- ACTIVITY A
Output the stretch of the rotator cuff article from "Many people with" through "a Rotator Cuff?", word for word.
- ACTIVITY B
In one to three sentences, explain why the rotator cuff article concludes that muscles allow us to move our bones.

- TEXT BLOCK
|---|

Rotator Cuff Injuries – Causes, Exercises and more

rotator cuff injury

Rotator Cup, Rotor Cuff, Rotary Cuff – we’ve heard it called many things – but just what is your Rotator Cuff?

Many people with shoulder pain present to a physiotherapist, or doctor, and get diagnosed with a rotator cuff injury. These people can be left confused, because they don’t fully understand what exactly that is, or why it matters. All they know, is their shoulder hurts, and they want it to stop. 

The first step to rehab is understanding your injury, and understanding why or how you hurt. 

What is a Rotator Cuff?

Is it a muscle? A ligament? A tendon? A bone? 

The rotator cuff is a couple of those things. It is a collection of muscles. Four muscles to be exact. Muscles turn into tendons, and tendons attach muscles to bones. Therefore, muscles allow us to move our bones. 

The short answer: the rotator cuff is 4 muscles and their associated tendons. 

Here’s a picture:

Rotator cuff and shoulder injuries. Diagram of interior and anterior views of shoulder anatomy.

In the picture, the red parts are the muscle bellies, the white parts are the tendons. These 4 muscles start on your shoulder blade (scapula) and attach to your upper arm (humerus). The left part of the picture shows what it would look like from the front (looking through and past your torso/rib cage). On this side of the shoulder blade, we have 1 of the 4 rotator cuff muscles: the subscapularis muscle. The right part of the picture shows what it would look like from the back, with the supraspinatus muscle on the top, and two muscles, the infraspinatus and teres minor, coming from the big body of the shoulder blade. 

Individually (and simplified), these muscles do the following movements:

  • Supraspinatus: arm abduction (lifting your arm up to the side)
  • Infraspinatus and Teres Minor: external rotation (turning your arm outwards)
  • Subscapularis: internal rotation (turning your arm inwards) 

However, like most things in our body, it’s not that simple. The rotator cuffs’ main job is to keep the humeral head (ball on the end of your upper arm), centred in the glenoid cavity (the shoulder socket) (see below).

|---|

- RECORD EXCERPTS
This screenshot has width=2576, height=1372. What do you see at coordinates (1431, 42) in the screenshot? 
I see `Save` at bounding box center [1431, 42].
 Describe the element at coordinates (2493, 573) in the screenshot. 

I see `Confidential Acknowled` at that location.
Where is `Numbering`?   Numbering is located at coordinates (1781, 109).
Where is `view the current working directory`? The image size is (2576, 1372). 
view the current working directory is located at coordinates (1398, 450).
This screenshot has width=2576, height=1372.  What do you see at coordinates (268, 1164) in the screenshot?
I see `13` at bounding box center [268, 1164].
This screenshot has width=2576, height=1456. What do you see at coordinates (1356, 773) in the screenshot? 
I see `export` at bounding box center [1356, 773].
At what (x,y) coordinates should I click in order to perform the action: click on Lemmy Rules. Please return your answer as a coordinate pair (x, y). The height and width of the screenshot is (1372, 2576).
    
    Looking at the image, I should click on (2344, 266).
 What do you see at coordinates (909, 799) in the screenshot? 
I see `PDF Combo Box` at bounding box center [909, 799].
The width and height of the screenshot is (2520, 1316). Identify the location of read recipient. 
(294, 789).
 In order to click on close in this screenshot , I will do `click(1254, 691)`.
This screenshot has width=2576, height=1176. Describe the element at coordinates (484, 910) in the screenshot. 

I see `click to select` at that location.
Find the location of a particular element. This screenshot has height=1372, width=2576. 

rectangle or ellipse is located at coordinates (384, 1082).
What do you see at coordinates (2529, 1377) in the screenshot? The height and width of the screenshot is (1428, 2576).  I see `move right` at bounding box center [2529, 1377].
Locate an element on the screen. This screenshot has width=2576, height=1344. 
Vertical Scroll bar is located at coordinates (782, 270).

|---|

- REPLY A
Many people with shoulder pain present to a physiotherapist, or doctor, and get diagnosed with a rotator cuff injury. These people can be left confused, because they don’t fully understand what exactly that is, or why it matters. All they know, is their shoulder hurts, and they want it to stop. 

The first step to rehab is understanding your injury, and understanding why or how you hurt. 

What is a Rotator Cuff?

- REPLY B
Muscles turn into tendons, and tendons attach muscles to bones. Therefore, muscles allow us to move our bones.